=== Supplied material ===
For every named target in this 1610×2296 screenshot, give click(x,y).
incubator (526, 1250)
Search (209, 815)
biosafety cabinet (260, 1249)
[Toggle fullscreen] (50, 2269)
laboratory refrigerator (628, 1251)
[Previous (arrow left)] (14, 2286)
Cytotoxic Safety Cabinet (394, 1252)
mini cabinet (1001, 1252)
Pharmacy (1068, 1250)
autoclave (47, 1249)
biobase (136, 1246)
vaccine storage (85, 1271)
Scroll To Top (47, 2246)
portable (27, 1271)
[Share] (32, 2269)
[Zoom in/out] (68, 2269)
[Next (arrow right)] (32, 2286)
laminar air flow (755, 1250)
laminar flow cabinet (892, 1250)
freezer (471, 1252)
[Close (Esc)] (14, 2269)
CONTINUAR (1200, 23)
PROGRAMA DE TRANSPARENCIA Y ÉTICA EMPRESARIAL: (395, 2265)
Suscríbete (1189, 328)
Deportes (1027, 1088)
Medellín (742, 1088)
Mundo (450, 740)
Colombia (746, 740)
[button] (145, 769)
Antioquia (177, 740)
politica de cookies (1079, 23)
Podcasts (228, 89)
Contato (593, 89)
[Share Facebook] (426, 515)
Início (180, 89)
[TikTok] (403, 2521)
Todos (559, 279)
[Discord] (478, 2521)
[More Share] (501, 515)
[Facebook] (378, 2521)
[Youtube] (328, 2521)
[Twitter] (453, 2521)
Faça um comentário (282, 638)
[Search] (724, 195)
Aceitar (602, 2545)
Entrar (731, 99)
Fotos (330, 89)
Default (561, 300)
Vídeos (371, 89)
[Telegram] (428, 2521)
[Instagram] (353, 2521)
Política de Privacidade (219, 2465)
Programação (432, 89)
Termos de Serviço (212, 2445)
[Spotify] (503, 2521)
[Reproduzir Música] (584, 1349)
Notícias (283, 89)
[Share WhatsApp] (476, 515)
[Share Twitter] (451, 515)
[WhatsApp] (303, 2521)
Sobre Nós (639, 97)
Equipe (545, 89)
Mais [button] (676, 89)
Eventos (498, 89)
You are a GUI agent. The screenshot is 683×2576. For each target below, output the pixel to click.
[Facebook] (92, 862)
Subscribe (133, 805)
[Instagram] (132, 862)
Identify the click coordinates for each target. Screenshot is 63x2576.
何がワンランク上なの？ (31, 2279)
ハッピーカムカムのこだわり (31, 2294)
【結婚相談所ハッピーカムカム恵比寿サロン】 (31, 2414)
===
The answer is to be the lines from the one holding "[Instagram] (353, 2521)" through the end of the data above, transcribed character for character, both ends included.

[Instagram] (353, 2521)
Política de Privacidade (219, 2465)
Programação (432, 89)
Termos de Serviço (212, 2445)
[Spotify] (503, 2521)
[Reproduzir Música] (584, 1349)
Notícias (283, 89)
[Share WhatsApp] (476, 515)
[Share Twitter] (451, 515)
[WhatsApp] (303, 2521)
Sobre Nós (639, 97)
Equipe (545, 89)
Mais [button] (676, 89)
Eventos (498, 89)
You are a GUI agent. The screenshot is 683×2576. For each target below, output the pixel to click.
[Facebook] (92, 862)
Subscribe (133, 805)
[Instagram] (132, 862)
Identify the click coordinates for each target. Screenshot is 63x2576.
何がワンランク上なの？ (31, 2279)
ハッピーカムカムのこだわり (31, 2294)
【結婚相談所ハッピーカムカム恵比寿サロン】 (31, 2414)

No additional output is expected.